Postulat déposé au Conseil communal de Lausanne le 28 mars 2023

Postulat

Lutter efficacement contre la soustraction de logements au marché locatif : stratégie municipale de contrôle et de sanction contre les locations de courte durée illégales

Problèmes engendrés par la multiplication des locations de courte durée

La location de courte durée de logements ou de parties de logements a toujours existé, notamment sous la forme de la sous-location réglée dans le droit du bail, qui peut valoir pour une chambre ou une partie d’un appartement, ou pour un logement entier. Au cours de la décennie écoulée, l’émergence de plates-formes en ligne telles qu’airbnb a permis le développement du logement chez l’habitant, en particulier pour les touristes ou les personnes en séjour de courte durée. Cette évolution est fondamentalement positive et peut permettre un usage plus rationnel de logements qui seraient par exemple sous-utilisés ou vides à certaines périodes. Elle correspond à l’esprit originel de l’ « économie du partage ».
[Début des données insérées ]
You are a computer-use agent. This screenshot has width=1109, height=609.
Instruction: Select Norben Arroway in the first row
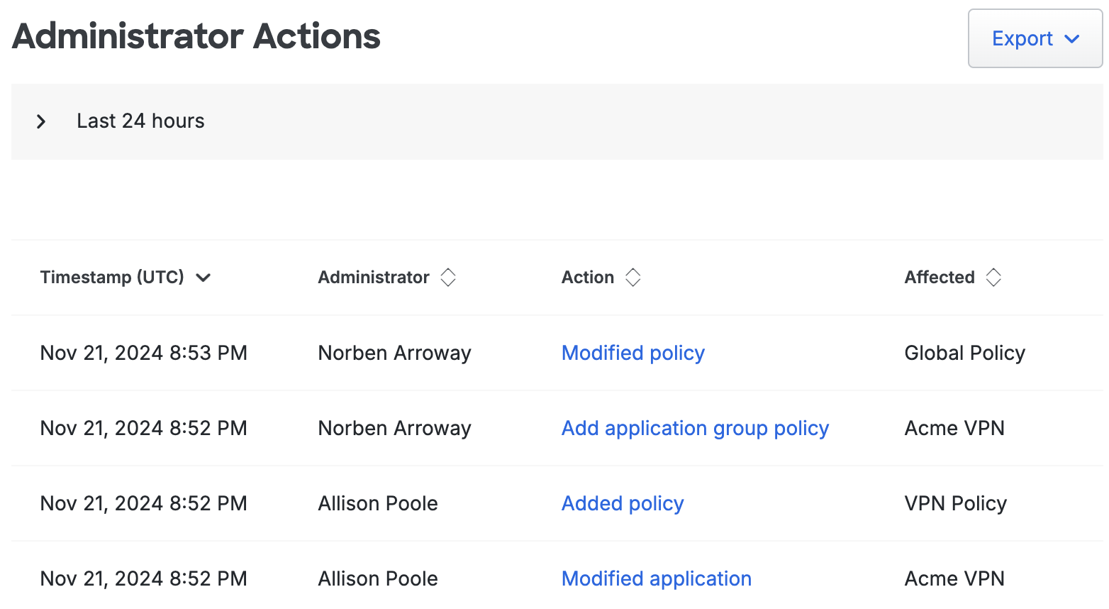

Cependant, ces plates-formes ont également favorisé l’apparition d’une offre de logements destinés uniquement à la location de courte durée avec des services annexes. Des appartements entiers ne sont ainsi plus loués à des ménages souhaitant s’établir à Lausanne, mais uniquement à des personnes en séjour de courte durée. Les prix pratiqués permettent de dégager un rendement massif, bien supérieur à celui qu’autorise le droit du bail, tandis que la soustraction de ces logements du marché locatif normal fait baisser le taux de vacances et augmenter les prix pour tout le monde. Ce sont des acteurs immobiliers à but lucratif qui mettent à disposition ces offres. En conséquence, il devient de plus en plus difficile de se loger à Lausanne, en particulier dans les catégories de logement le plus souvent présentes sur les plates-formes, soit les appartements de 2 à 4 pièces environ. 

Les règles applicables

Depuis la mi-2022, de nouvelles règles sont en vigueur dans le Canton de Vaud pour les locations de logements de courte durée, notamment celles qui sont proposées par l’intermédiaire de plates-formes en ligne telles que airbnb ou abritel. Ces règles sont inscrites dans la Loi sur l’exercice des activités économiques (LEAE) et sont les suivantes :

Les communes sont chargées de l’application de ces dispositions. A ce stade, la Ville de Lausanne n’a pas défini d’organisation ni alloué de ressources au contrôle de ces dispositions légales. On ne peut hélas pas attendre des plates-formes qu’elles se conforment spontanément au cadre légal. On trouve d’ailleurs très facilement plusieurs annonces qui ne sont manifestement pas conformes.

Les amendes prévues par la loi peuvent aller de 20’000 francs à 50’000 francs en cas de récidive.

Il faut noter que plusieurs cantons suisses disposent d’une législation similaire adoptée récemment. La ville de Lucerne a, le 12 mars 2023, adopté la même règle que le canton de Vaud par une majorité très nette de 65 % des voix exprimées. De nombreuses villes européennes ont pris des dispositions très sévères de restriction pour préserver leur parc locatif.

Situation à Lausanne

Selon le site indépendant insideairbnb.com, 1278 offres sont disponibles sur la principale plate-forme qu’est airbnb à Lausanne. 66%, soit deux tiers ou 850 unités environ, concernent des appartements ou maisons entiers. 42.5 % du total est le fait de loueurs qui proposent plusieurs locations, ce qui augmente la probabilité qu’il ne s’agisse pas d’habitants sous-louant tout ou partie de leur propre logement, mais de professionnels. Au vu du taux de vacance actuel, le nombre de logements vacants à Lausanne peut être estimé à environ 300.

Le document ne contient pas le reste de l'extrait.